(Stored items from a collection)

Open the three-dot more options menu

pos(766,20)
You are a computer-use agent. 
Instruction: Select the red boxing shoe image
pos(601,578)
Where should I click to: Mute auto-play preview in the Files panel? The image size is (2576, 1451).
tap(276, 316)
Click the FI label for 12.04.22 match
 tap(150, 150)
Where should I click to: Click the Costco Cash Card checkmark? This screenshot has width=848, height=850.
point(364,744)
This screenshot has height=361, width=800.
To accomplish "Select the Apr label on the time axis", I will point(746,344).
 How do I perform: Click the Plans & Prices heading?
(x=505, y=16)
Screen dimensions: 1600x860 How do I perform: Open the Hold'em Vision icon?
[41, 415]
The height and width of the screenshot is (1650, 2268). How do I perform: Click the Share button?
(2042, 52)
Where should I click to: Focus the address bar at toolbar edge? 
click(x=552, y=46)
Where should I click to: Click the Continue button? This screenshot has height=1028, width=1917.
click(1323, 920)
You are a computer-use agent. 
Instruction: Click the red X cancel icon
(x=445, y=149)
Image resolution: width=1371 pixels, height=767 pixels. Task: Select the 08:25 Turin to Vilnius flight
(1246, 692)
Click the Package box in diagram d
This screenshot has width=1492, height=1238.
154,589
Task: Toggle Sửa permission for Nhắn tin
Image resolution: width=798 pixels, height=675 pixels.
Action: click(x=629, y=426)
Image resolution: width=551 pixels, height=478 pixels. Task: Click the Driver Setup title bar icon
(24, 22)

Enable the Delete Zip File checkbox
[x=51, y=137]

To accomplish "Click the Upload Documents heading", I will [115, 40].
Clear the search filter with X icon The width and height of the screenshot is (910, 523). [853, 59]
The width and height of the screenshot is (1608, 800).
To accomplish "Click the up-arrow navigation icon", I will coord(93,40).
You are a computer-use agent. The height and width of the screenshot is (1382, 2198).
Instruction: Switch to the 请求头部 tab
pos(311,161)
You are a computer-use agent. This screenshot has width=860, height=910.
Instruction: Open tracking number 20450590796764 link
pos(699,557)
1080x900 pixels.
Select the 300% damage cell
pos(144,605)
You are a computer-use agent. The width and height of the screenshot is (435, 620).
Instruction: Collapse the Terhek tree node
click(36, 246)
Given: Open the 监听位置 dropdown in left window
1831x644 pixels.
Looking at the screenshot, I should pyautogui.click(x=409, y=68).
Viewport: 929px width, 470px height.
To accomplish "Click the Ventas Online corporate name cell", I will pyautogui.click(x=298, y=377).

**What you will do:**
Edit the rows above by replacing "computer-use agent" with "screen-navigation agent" wherever it occurs. Leave everything else as it is.

**Reply:**
Open the three-dot more options menu

pos(766,20)
You are a screen-navigation agent. 
Instruction: Select the red boxing shoe image
pos(601,578)
Where should I click to: Mute auto-play preview in the Files panel? The image size is (2576, 1451).
tap(276, 316)
Click the FI label for 12.04.22 match
 tap(150, 150)
Where should I click to: Click the Costco Cash Card checkmark? This screenshot has width=848, height=850.
point(364,744)
This screenshot has height=361, width=800.
To accomplish "Select the Apr label on the time axis", I will point(746,344).
 How do I perform: Click the Plans & Prices heading?
(x=505, y=16)
Screen dimensions: 1600x860 How do I perform: Open the Hold'em Vision icon?
[41, 415]
The height and width of the screenshot is (1650, 2268). How do I perform: Click the Share button?
(2042, 52)
Where should I click to: Focus the address bar at toolbar edge? 
click(x=552, y=46)
Where should I click to: Click the Continue button? This screenshot has height=1028, width=1917.
click(1323, 920)
You are a screen-navigation agent. 
Instruction: Click the red X cancel icon
(x=445, y=149)
Image resolution: width=1371 pixels, height=767 pixels. Task: Select the 08:25 Turin to Vilnius flight
(1246, 692)
Click the Package box in diagram d
This screenshot has width=1492, height=1238.
154,589
Task: Toggle Sửa permission for Nhắn tin
Image resolution: width=798 pixels, height=675 pixels.
Action: click(x=629, y=426)
Image resolution: width=551 pixels, height=478 pixels. Task: Click the Driver Setup title bar icon
(24, 22)

Enable the Delete Zip File checkbox
[x=51, y=137]

To accomplish "Click the Upload Documents heading", I will [115, 40].
Clear the search filter with X icon The width and height of the screenshot is (910, 523). [853, 59]
The width and height of the screenshot is (1608, 800).
To accomplish "Click the up-arrow navigation icon", I will coord(93,40).
You are a screen-navigation agent. The height and width of the screenshot is (1382, 2198).
Instruction: Switch to the 请求头部 tab
pos(311,161)
You are a screen-navigation agent. This screenshot has width=860, height=910.
Instruction: Open tracking number 20450590796764 link
pos(699,557)
1080x900 pixels.
Select the 300% damage cell
pos(144,605)
You are a screen-navigation agent. The width and height of the screenshot is (435, 620).
Instruction: Collapse the Terhek tree node
click(36, 246)
Given: Open the 监听位置 dropdown in left window
1831x644 pixels.
Looking at the screenshot, I should pyautogui.click(x=409, y=68).
Viewport: 929px width, 470px height.
To accomplish "Click the Ventas Online corporate name cell", I will pyautogui.click(x=298, y=377).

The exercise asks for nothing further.